Early in 2013, a pre-Microsoft Nokia announced a smartish $99 device, also aimed squarely at the poor world. It came with touchscreen capability, free Facebook data for three months, and a decent if unspectacular operating system built in-house by the guys at Nokia. But at $99, it was too expensive a device considering its limited features.
To remedy that, Microsoft, which acquired most of Nokia last year, has stripped out pretty much everything that makes an internet-connected phone “smart.” Sure, $29 is a great price, but not if all you’re getting for it is a glorified feature phone.
When Indians and Chinese—the biggest markets for cheap phones—think of low-end devices, they think of brands like Micromax and Karbonn or Forme and Oppo. And China’s manufacturers are getting cannier, giving users high-end devices at mid-range prices, and mid-range devices at low-end prices. What Nokia has here is a low-end device at a low-end price. That may have made complete sense once but it doesn’t any more.
Microsoft says the Nokia 215 is its “most affordable Internet-ready entry-level phone yet.” Strictly speaking, that’s true—depending on your definition of internet-ready. The thing doesn’t even come with Wi-Fi, let alone 3G, which for most purposes makes it about as internet-ready as your toaster, which is to say not at all. What the 215 does have is a 2G connection. It has to, or it wouldn’t be able to make calls. 2G also allows for excruciatingly slow internet use, so, yes, technically, the phone can use the internet. But it probably shouldn’t.

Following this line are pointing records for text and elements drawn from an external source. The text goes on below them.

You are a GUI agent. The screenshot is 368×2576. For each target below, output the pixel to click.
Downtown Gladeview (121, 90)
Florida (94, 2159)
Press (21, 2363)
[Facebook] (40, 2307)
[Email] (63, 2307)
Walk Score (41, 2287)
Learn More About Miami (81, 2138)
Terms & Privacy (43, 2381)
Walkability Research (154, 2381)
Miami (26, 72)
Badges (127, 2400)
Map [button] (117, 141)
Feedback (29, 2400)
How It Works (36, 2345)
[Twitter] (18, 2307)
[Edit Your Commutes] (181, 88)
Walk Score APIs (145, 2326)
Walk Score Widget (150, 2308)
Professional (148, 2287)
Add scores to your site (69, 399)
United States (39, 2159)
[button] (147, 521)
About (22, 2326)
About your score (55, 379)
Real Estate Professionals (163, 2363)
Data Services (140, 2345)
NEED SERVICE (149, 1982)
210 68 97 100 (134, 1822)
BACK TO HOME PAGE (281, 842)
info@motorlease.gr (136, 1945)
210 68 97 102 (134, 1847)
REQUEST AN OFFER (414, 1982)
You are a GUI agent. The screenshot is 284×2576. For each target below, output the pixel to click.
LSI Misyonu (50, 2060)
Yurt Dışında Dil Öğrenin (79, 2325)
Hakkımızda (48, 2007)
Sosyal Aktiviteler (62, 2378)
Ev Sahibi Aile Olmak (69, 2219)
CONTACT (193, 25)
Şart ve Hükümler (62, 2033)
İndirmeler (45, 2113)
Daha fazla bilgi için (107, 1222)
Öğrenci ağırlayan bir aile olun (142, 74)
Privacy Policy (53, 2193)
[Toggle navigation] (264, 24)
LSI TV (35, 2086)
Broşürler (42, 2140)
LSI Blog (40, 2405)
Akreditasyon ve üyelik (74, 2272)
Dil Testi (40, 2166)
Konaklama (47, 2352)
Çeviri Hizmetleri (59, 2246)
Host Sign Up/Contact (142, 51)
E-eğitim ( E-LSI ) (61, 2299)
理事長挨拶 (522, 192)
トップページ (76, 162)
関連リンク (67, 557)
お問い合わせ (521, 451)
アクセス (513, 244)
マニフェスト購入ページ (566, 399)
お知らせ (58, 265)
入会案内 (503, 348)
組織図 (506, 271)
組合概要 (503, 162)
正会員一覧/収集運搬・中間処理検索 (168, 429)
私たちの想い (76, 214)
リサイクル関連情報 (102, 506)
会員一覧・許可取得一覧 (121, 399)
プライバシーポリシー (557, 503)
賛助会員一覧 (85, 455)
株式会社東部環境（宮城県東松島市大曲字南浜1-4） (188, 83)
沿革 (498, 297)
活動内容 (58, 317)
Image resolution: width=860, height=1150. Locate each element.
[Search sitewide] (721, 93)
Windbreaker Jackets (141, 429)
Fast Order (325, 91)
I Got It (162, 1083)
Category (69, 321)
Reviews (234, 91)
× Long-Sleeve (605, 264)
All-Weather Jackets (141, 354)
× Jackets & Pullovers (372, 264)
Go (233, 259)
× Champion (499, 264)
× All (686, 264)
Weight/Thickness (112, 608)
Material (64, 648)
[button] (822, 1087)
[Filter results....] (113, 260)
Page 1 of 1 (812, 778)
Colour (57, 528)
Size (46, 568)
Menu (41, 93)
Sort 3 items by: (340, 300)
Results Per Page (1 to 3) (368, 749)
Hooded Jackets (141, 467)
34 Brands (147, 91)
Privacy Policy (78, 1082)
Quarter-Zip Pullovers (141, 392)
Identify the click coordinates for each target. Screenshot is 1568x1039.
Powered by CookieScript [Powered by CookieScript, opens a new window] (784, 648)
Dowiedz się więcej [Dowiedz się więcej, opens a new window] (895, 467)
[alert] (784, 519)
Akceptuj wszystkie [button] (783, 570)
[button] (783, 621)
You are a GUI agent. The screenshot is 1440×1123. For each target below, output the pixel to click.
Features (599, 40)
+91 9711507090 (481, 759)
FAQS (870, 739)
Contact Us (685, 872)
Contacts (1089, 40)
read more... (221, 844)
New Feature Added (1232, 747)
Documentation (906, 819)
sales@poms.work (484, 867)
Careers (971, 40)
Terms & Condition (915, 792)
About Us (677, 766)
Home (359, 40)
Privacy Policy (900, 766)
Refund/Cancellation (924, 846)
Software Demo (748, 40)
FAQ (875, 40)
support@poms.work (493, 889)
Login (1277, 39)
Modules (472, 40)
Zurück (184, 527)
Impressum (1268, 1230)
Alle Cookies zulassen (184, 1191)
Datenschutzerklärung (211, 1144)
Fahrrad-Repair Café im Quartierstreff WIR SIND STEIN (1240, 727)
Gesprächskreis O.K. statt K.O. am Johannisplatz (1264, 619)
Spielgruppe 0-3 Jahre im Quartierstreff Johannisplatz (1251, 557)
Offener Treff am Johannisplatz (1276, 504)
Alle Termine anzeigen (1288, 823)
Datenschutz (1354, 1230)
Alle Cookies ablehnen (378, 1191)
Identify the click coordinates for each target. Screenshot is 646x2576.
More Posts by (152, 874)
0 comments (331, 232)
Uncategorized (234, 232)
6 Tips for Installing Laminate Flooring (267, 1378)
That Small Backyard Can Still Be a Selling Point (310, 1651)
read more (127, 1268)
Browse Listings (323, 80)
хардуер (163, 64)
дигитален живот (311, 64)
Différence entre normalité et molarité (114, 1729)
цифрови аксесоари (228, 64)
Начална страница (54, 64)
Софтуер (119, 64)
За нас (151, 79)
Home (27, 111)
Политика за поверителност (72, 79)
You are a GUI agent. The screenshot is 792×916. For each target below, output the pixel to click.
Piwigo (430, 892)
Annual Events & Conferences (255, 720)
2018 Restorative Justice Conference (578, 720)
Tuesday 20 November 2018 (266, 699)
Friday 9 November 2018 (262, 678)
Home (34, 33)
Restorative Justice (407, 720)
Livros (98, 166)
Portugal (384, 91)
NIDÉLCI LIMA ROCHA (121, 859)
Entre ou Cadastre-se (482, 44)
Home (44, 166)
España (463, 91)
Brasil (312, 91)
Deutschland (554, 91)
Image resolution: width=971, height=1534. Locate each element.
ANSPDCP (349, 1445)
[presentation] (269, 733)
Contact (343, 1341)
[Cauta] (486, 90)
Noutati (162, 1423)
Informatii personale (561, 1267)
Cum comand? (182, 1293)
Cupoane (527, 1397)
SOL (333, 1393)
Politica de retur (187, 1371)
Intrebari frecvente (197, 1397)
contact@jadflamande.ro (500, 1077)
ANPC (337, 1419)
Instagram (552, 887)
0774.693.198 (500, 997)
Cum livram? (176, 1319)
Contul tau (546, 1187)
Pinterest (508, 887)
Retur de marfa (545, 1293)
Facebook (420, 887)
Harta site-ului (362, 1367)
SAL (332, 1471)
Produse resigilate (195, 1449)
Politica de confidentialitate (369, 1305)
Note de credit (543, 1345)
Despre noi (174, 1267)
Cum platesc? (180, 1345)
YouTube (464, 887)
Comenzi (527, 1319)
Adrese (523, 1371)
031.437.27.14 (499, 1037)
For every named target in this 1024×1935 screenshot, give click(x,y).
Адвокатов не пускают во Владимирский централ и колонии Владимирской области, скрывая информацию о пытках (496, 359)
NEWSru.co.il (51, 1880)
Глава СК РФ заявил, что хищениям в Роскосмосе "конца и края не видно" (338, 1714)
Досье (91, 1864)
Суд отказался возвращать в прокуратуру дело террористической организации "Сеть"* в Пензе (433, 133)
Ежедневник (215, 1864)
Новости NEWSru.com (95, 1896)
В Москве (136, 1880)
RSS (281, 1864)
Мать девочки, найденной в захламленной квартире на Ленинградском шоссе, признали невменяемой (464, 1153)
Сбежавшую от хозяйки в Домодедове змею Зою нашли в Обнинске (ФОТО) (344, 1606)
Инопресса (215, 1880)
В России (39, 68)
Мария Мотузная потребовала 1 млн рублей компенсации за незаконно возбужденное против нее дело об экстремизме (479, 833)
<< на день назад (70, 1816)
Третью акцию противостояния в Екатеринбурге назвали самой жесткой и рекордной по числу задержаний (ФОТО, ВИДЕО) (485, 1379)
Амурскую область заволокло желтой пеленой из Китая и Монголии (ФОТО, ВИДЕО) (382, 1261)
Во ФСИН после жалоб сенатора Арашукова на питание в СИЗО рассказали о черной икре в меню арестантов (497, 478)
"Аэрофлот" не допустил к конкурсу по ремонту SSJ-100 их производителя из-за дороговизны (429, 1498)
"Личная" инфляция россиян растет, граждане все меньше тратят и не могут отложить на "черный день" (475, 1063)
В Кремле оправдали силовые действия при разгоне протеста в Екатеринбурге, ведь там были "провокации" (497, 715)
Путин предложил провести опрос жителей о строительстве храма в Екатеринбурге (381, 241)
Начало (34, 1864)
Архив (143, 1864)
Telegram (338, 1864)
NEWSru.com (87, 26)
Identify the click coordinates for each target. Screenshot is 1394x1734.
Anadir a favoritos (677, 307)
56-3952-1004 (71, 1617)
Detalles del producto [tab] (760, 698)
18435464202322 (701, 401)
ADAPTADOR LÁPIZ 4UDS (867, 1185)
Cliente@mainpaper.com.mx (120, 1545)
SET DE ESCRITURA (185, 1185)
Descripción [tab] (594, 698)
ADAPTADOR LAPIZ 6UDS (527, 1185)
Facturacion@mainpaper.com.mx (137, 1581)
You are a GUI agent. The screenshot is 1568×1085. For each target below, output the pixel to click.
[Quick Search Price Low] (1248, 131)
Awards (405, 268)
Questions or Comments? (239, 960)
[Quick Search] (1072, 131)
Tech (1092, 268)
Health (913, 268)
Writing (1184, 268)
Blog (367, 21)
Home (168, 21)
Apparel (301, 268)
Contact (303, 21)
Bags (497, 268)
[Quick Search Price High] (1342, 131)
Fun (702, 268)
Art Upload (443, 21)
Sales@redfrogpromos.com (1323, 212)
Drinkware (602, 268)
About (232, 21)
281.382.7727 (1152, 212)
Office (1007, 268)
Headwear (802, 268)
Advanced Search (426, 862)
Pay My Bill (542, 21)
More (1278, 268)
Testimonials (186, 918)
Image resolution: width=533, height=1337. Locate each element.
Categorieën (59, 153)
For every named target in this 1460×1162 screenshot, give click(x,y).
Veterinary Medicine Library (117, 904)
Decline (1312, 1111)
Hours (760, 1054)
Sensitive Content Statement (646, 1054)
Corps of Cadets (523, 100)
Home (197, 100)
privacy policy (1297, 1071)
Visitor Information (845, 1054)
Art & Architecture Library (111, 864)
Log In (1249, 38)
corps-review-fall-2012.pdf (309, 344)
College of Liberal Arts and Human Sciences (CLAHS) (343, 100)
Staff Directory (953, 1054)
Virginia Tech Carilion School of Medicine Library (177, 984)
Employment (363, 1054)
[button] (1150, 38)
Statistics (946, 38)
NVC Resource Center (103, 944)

As for the affordability, $29 before tax indeed sounds cheap, but there are cheaper, better phones on the market already. Here’s a touchscreen dual-sim Android device with a 3-megapixel camera (compared to the Nokia’s 0.3 megapixel) that retails for $28 after tax. Here’s a nifty little Firefox OS phone that goes for $33. Neither of them has 3G either, but at least they’ve got Wi-Fi chips to allow for a decent connection wherever a network is available. China even sells 3G devices at the $30 mark, according to James Bruce of ARM, which designs nearly every processor in every smartphone.